**Selected text**
— Begin —
# Bonus for Project Manager



## GigHarborChoice (Nov 6, 2009)

I'm sure this topic has already been discussed so if it's repetitive I apologize. 

We're in the process of putting together an incentive/bonus program for our project manager- interested in hearing/talking about programs that you've had experience with in the past or present.

To give you a background of "us", we're a small office (President, Marketing Director, Project Manager, Office Manager) that focuses on Custom Homes. We subcontract our work and typically do 8-12 projects a year, pending on size. We're looking to implement a program that reinforces customer service, budget control and project time-line.

Thanks in advance for your thoughts and ideas.


----------



## AllanE (Apr 25, 2010)

GigHarborChoice said:


> I'm sure this topic has already been discussed so if it's repetitive I apologize.
> 
> We're in the process of putting together an incentive/bonus program for our project manager- interested in hearing/talking about programs that you've had experience with in the past or present.
> 
> ...


I have been attempting to formulate a similar program in my company to incentivize project managers and devise a performance based compensation package. I think I may have succeeded, I'm now trying to implement and fine tune the program. 

I really don't want to put my plan out in the open, not that it is some kind of top secret, so if you will email me thru my website perhaps we can discuss and share some ideas.

Allan


----------



## bconley (Mar 8, 2009)

Adam, Good to see you on here. Remember me?
I did quite a bit of your finish carpentry a few years ago.
You should invite your dad to join as well, I will be giving him a call soon.
How is the Mexico project doing?


----------
— End —
**Supplied information**
— Begin —
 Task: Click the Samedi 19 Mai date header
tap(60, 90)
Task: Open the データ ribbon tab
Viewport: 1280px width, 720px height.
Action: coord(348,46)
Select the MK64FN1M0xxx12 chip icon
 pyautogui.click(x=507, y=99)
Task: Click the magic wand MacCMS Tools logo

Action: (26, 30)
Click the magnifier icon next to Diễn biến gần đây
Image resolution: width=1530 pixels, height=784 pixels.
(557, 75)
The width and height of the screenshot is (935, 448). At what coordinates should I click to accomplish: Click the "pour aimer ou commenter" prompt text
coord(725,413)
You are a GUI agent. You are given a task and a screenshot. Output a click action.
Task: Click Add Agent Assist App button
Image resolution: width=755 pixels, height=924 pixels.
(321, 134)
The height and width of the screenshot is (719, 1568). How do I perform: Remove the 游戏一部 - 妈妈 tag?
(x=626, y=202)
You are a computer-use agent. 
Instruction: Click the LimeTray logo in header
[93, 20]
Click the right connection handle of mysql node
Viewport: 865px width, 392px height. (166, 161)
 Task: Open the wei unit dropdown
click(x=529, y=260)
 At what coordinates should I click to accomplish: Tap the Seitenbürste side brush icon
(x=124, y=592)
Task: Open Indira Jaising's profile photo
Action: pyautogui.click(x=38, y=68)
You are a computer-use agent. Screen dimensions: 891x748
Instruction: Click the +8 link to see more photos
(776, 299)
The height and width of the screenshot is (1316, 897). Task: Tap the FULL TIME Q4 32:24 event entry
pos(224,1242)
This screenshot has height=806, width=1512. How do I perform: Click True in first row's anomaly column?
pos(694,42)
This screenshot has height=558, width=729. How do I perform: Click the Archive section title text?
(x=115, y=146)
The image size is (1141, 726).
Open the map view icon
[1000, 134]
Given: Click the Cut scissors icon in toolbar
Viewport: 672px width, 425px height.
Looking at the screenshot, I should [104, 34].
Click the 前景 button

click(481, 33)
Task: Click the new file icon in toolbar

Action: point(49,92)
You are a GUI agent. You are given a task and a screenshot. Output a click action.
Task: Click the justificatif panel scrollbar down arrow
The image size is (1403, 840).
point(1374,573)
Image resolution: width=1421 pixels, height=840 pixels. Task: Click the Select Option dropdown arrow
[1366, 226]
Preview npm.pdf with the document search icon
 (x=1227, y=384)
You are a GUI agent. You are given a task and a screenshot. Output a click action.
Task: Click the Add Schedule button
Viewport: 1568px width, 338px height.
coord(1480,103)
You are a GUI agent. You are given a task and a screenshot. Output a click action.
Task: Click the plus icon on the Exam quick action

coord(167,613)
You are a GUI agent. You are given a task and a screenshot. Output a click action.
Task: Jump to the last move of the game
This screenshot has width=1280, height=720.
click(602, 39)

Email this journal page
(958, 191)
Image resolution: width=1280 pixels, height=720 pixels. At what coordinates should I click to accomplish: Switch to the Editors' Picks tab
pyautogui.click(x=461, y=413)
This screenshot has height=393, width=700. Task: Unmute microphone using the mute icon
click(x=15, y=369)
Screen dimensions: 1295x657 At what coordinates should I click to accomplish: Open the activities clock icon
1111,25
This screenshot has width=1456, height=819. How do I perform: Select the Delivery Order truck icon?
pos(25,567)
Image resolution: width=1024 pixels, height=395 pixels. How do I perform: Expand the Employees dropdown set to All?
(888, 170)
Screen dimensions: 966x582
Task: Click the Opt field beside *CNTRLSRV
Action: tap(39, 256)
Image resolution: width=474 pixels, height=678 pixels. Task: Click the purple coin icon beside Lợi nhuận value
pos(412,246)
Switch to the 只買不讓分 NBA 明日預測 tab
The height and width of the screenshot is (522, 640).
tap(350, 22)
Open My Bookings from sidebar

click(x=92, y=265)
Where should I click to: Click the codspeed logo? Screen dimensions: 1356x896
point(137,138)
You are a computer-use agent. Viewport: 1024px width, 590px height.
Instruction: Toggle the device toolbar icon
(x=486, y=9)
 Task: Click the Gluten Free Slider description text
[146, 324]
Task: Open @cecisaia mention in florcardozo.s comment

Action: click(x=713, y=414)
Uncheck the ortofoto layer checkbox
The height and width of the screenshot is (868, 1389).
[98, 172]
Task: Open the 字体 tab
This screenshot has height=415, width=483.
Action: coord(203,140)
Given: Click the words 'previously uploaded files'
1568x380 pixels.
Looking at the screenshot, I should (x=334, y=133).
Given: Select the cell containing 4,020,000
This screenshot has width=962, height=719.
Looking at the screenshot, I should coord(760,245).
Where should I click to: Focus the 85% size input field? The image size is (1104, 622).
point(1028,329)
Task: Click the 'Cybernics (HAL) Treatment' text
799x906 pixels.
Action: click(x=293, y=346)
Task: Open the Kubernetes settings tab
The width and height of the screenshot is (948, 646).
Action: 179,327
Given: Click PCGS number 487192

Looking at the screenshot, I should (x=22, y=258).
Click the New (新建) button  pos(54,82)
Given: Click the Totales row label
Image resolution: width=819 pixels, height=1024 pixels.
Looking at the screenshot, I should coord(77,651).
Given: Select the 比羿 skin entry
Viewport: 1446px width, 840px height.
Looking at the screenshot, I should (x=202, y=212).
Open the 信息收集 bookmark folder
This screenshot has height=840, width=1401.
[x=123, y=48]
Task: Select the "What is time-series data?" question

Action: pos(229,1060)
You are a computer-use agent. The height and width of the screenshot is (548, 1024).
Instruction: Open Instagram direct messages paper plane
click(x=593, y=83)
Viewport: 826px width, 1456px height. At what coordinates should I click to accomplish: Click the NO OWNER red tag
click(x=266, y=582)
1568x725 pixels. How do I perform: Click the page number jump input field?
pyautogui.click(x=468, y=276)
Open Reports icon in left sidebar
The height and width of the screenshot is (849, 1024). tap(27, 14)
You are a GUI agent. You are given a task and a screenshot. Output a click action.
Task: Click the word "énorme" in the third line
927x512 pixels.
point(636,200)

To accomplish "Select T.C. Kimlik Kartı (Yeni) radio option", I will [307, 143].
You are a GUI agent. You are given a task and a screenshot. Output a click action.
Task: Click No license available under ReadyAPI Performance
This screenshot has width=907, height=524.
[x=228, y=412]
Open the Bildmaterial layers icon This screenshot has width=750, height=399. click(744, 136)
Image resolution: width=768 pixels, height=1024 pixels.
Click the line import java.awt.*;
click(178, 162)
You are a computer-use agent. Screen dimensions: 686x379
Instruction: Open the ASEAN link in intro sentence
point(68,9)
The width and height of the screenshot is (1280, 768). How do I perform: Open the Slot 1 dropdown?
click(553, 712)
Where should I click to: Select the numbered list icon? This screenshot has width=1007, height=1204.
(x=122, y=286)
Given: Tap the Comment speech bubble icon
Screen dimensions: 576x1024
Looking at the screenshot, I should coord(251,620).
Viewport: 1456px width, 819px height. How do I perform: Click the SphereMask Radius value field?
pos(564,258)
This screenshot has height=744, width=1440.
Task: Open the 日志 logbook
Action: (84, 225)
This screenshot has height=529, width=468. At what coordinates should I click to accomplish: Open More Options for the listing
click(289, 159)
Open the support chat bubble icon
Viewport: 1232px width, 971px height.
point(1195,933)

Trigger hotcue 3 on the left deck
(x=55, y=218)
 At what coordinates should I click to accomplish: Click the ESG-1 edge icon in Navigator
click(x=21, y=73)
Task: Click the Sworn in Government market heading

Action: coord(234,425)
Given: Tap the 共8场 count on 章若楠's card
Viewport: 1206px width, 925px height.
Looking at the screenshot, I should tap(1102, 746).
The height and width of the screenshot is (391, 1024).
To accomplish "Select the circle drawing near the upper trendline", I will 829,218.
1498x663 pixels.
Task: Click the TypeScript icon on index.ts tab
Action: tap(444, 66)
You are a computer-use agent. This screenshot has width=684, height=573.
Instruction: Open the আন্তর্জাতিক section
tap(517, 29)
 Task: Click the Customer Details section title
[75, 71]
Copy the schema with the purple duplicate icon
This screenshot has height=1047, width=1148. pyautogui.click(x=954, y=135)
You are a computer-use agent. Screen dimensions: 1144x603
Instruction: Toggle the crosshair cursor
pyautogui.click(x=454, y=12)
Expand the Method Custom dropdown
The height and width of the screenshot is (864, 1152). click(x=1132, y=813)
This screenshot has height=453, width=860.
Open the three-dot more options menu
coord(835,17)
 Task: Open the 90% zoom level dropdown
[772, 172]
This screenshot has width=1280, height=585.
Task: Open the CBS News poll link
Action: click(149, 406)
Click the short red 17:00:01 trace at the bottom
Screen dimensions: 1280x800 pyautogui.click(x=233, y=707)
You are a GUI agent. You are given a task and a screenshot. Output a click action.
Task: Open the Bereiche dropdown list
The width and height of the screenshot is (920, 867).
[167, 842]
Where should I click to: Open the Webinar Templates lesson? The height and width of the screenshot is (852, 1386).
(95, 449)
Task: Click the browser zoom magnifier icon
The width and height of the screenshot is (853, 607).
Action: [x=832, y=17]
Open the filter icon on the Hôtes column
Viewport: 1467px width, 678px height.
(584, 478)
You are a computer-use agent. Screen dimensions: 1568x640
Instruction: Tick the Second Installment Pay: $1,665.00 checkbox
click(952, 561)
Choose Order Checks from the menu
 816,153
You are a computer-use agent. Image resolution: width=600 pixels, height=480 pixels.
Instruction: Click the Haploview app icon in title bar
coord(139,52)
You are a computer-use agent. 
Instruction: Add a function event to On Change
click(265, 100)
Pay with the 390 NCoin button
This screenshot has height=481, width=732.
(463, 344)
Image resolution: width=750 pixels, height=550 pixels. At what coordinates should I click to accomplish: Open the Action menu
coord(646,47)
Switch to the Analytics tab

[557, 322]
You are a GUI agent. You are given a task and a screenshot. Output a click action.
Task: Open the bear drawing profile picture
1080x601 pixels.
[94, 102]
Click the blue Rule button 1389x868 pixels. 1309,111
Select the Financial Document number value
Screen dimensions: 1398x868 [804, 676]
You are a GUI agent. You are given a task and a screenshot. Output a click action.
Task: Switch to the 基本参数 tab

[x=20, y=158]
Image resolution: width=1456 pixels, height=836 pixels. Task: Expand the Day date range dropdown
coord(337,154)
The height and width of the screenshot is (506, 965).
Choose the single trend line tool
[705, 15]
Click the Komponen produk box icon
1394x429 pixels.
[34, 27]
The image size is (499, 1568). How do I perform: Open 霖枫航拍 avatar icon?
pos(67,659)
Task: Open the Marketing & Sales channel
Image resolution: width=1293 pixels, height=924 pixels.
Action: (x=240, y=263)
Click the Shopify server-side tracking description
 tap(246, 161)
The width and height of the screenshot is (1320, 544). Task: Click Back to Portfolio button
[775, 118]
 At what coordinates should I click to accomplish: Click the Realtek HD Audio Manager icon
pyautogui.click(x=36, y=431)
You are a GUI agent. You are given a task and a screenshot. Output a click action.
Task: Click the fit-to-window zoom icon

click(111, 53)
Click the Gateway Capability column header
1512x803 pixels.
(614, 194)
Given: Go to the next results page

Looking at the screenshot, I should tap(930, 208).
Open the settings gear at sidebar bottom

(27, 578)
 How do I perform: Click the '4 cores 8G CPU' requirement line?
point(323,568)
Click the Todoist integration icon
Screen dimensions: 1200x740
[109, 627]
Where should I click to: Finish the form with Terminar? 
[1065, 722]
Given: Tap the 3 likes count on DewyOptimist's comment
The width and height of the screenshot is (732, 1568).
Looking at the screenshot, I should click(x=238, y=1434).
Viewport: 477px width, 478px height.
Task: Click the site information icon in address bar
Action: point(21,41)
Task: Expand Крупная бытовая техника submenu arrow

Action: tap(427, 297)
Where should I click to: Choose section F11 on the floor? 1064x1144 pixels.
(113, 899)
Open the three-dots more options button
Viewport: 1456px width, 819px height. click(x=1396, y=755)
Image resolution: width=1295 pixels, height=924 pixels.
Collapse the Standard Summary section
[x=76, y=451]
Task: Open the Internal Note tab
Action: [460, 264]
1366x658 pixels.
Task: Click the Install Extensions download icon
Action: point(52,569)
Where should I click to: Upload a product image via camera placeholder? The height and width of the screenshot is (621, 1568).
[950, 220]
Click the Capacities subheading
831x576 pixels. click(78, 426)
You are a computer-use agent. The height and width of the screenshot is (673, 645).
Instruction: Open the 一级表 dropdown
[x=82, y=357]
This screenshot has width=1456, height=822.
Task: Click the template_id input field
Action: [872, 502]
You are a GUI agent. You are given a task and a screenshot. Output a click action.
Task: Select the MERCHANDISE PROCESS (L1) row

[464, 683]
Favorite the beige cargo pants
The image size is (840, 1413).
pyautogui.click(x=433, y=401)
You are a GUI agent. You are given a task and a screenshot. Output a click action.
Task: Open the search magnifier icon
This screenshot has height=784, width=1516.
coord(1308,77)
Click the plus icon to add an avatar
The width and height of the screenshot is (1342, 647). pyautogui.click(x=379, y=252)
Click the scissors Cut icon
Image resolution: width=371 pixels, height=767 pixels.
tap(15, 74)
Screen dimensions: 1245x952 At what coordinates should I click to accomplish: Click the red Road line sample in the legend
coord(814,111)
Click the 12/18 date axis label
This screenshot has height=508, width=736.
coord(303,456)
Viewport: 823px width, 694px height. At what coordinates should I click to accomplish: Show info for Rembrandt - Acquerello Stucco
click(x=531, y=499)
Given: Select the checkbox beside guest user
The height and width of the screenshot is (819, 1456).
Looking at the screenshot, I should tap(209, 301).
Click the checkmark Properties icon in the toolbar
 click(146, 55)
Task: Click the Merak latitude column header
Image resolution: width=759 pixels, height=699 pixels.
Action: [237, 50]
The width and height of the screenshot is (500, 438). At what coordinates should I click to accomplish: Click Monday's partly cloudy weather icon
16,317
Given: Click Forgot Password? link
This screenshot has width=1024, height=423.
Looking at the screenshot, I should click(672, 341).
— End —
**Problem set**
(1) List every position named in the forum thread's description of the small custom-home office.
(2) In the listing, rename "Viewport" to "Display area" in the stretch from the line containing "Where should I click to: Select" through the line containing "pyautogui.click(x=454, y=12)", changing nothing else. Return only those lines.
The forum thread and the listing come from unrelated sources.

**Results for the exercise**
(1) President, Marketing Director, Project Manager, Office Manager

(2)
Where should I click to: Select the numbered list icon? This screenshot has width=1007, height=1204.
(x=122, y=286)
Given: Tap the Comment speech bubble icon
Screen dimensions: 576x1024
Looking at the screenshot, I should coord(251,620).
Display area: 1456px width, 819px height. How do I perform: Click the SphereMask Radius value field?
pos(564,258)
This screenshot has height=744, width=1440.
Task: Open the 日志 logbook
Action: (84, 225)
This screenshot has height=529, width=468. At what coordinates should I click to accomplish: Open More Options for the listing
click(289, 159)
Open the support chat bubble icon
Display area: 1232px width, 971px height.
point(1195,933)

Trigger hotcue 3 on the left deck
(x=55, y=218)
 At what coordinates should I click to accomplish: Click the ESG-1 edge icon in Navigator
click(x=21, y=73)
Task: Click the Sworn in Government market heading

Action: coord(234,425)
Given: Tap the 共8场 count on 章若楠's card
Display area: 1206px width, 925px height.
Looking at the screenshot, I should tap(1102, 746).
The height and width of the screenshot is (391, 1024).
To accomplish "Select the circle drawing near the upper trendline", I will 829,218.
1498x663 pixels.
Task: Click the TypeScript icon on index.ts tab
Action: tap(444, 66)
You are a computer-use agent. This screenshot has width=684, height=573.
Instruction: Open the আন্তর্জাতিক section
tap(517, 29)
 Task: Click the Customer Details section title
[75, 71]
Copy the schema with the purple duplicate icon
This screenshot has height=1047, width=1148. pyautogui.click(x=954, y=135)
You are a computer-use agent. Screen dimensions: 1144x603
Instruction: Toggle the crosshair cursor
pyautogui.click(x=454, y=12)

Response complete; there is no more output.